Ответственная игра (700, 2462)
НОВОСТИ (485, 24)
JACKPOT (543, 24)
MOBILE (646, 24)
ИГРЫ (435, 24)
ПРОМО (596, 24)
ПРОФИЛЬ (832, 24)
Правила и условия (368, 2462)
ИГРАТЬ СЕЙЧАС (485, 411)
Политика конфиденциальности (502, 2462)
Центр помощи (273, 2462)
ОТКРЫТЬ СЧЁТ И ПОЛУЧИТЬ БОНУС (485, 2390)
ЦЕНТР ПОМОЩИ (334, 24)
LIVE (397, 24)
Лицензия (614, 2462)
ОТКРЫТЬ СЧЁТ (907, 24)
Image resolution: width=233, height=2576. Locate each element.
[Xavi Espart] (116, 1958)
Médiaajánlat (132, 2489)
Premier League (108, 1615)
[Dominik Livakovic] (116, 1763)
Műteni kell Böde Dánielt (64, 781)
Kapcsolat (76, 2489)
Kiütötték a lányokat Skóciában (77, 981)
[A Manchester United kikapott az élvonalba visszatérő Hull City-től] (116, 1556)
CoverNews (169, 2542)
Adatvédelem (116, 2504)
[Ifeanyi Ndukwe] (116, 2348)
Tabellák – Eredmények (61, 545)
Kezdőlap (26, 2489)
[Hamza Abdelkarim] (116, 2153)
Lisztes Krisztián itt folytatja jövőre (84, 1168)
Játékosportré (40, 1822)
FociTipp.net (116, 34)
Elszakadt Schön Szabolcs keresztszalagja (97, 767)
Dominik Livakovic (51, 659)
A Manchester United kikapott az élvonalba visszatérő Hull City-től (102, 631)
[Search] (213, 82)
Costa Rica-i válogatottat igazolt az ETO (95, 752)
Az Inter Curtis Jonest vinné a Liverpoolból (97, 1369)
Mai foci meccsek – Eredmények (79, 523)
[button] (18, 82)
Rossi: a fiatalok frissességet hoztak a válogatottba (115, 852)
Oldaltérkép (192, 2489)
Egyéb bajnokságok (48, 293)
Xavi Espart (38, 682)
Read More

——

» **ACTIVITY**:
Once you have read the records, output each one exactly as written.

» **WRITTEN SOLUTION**:
Ответственная игра (700, 2462)
НОВОСТИ (485, 24)
JACKPOT (543, 24)
MOBILE (646, 24)
ИГРЫ (435, 24)
ПРОМО (596, 24)
ПРОФИЛЬ (832, 24)
Правила и условия (368, 2462)
ИГРАТЬ СЕЙЧАС (485, 411)
Политика конфиденциальности (502, 2462)
Центр помощи (273, 2462)
ОТКРЫТЬ СЧЁТ И ПОЛУЧИТЬ БОНУС (485, 2390)
ЦЕНТР ПОМОЩИ (334, 24)
LIVE (397, 24)
Лицензия (614, 2462)
ОТКРЫТЬ СЧЁТ (907, 24)
Image resolution: width=233, height=2576. Locate each element.
[Xavi Espart] (116, 1958)
Médiaajánlat (132, 2489)
Premier League (108, 1615)
[Dominik Livakovic] (116, 1763)
Műteni kell Böde Dánielt (64, 781)
Kapcsolat (76, 2489)
Kiütötték a lányokat Skóciában (77, 981)
[A Manchester United kikapott az élvonalba visszatérő Hull City-től] (116, 1556)
CoverNews (169, 2542)
Adatvédelem (116, 2504)
[Ifeanyi Ndukwe] (116, 2348)
Tabellák – Eredmények (61, 545)
Kezdőlap (26, 2489)
[Hamza Abdelkarim] (116, 2153)
Lisztes Krisztián itt folytatja jövőre (84, 1168)
Játékosportré (40, 1822)
FociTipp.net (116, 34)
Elszakadt Schön Szabolcs keresztszalagja (97, 767)
Dominik Livakovic (51, 659)
A Manchester United kikapott az élvonalba visszatérő Hull City-től (102, 631)
[Search] (213, 82)
Costa Rica-i válogatottat igazolt az ETO (95, 752)
Az Inter Curtis Jonest vinné a Liverpoolból (97, 1369)
Mai foci meccsek – Eredmények (79, 523)
[button] (18, 82)
Rossi: a fiatalok frissességet hoztak a válogatottba (115, 852)
Oldaltérkép (192, 2489)
Egyéb bajnokságok (48, 293)
Xavi Espart (38, 682)
Read More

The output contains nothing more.